En Israël, au lendemain de la guerre du Liban, outre les erreurs logistiques et organisationnelles, la commission Vinograd a mis le doigt sur les deux principales défaillances de l’armée israélienne – la faiblesse des renseignements sur les capacités et les positions de l’adversaire, et l’incapacité à établir des stratégies de rechange. Si les Etats-Unis se soumettaient à pareille commission, il en sortirait la faiblesse de leur lecture des évènements actuels.

Jusque là, leurs rapports avec le monde arabe se sont limités à leurs relations avec les gouvernants. Même dans les milliers de notes de Wikileaks, on ne retrouve que des rapports d’entretiens dans divers ministères et chancelleries ou de médias qui reprenaient la voix de leurs maîtres. Dans aucune note on ne peut lire un avis ou un propos tenu par les forces vives des nations. Ce qui explique la méconnaissance profonde des Etats-Unis et de tout l’Occident des sociétés arabes.

Aujourd’hui, les Occidentaux réalisent que les dirigeants arabes ne sont plus en mesure de défendre leurs intérêts. Incapables d’appréhender les révolutions, ils n’ont pas eu la possibilité de placer « l’homme providentiel » de leur choix.

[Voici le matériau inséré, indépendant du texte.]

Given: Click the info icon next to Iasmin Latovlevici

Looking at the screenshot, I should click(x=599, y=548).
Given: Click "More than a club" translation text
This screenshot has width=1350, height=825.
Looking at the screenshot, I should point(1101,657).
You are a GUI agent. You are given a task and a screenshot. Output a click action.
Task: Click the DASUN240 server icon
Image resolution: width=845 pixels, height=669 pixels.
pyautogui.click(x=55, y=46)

Bien plus encore, à ce jour ils n’arrivent pas à définir des politiques de rechange pour s’adapter aux nouvelles données.

Signe de leur incapacité à faire des projections concernant le terme de cette guerre et l’avenir de la Libye, les hésitations des Etats-Unis concernant la position à adopter face au problème libyen en ont étonné plus d’un.

Les deux phases clé de la réussite des révolutions sont celles du déconstruire et celle du reconstruire. Si les révolutions arabes n’en sont encore qu’à leur première phase, le plus important est qu’à ce stade, elles vont déjà obliger les Etats-Unis à tirer les leçons. A un moment où ces derniers sont en proie à une grave crise économique, un échec militaire patent, une perte de crédibilité internationale, ils sont dans le besoin urgent de réviser leurs politiques dans le monde arabe. Il est urgent pour l’Occident de nouer des liens de confiance avec tous les interlocuteurs des ces sociétés et surtout d’apprendre à dialoguer avec eux en leur prêtant une oreille modeste et respectueuse.